If politics is not Pitbull's strong suit, the rapper, raised by a single mother, does offer here a strong, multidimensional portrait of his own complex identity, far beyond his animal urges. On "El Mariel," we meet a Pitbull who is even likable and vulnerable.
The reformed drug dealer offers an antidrug message in "Come See Me." He laments the death of his once-estranged father and his best friend in the sad yet hopeful "Raindrops," with guest vocals by young Anjuli Stars. The rapper even bares his broken heart on the very un-macho torch song "Dime," featuring reggaeton's Ken-Y.
Glimpsing the person behind the persona allows us to party with the bad boy on libidinous but infectious songs such as the seductive "Jungle Fever" (with Wyclef Jean) and "Ay Chico (Lengua Afuera)," with its Afro-Cuban undercurrents.

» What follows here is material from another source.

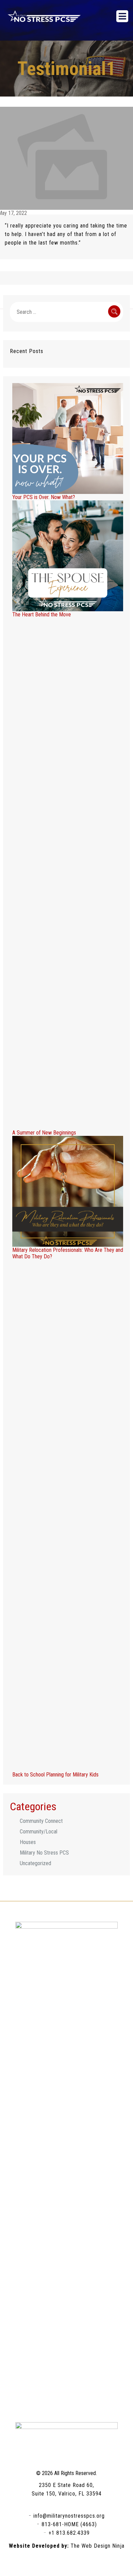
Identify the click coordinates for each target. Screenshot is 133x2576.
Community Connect (41, 1821)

Fat Joe sticks to what he knows
"Me, Myself and I" (Imperial/Virgin)
* * *
Aside from introducing late protege Big Pun to the rap world, this talented Bronx rapper is best known for his crossover singles with J.Lo and Ashanti. On his strong seventh album (due Nov. 14), Fat Joe delivers 12 uncompromising songs that reflect his hard-core roots and highlight his strengths as a rapper.
With Joe, it's all about his presence and authority; he's not going to dazzle you with punch lines a la Kanye West or stinging politically commentary like Ice Cube. So Joe wisely sticks to his guns, literally. The organ-propelled, drug-and-guns manifesto "No Drama (Clap & Revolve)" sounds and feels strikingly similar to Rick Ross' smash single "Hustlin'," but Joe's song may be better.
The slow, reggae-tinged "Breathe and Stop" features Joe unleashing a barrage of intimidating lyrics, while in "Jealousy," he berates those who envy his accomplishments and who, in his view, are too lazy to create their own success. Joe takes a break from the menace and confrontation at the end of the album on two meaningful songs. The soulful "Bendicion Mami" is a touching tribute to his supportive mother, while the dramatic "Story to Tell" looks at the pitfalls of street life, making Joe's latest a well-rounded affair.
Albums are rated on a scale of four stars (excellent), three stars (good), two stars (fair) and one star (poor). Albums reviewed are already in stores except as indicated.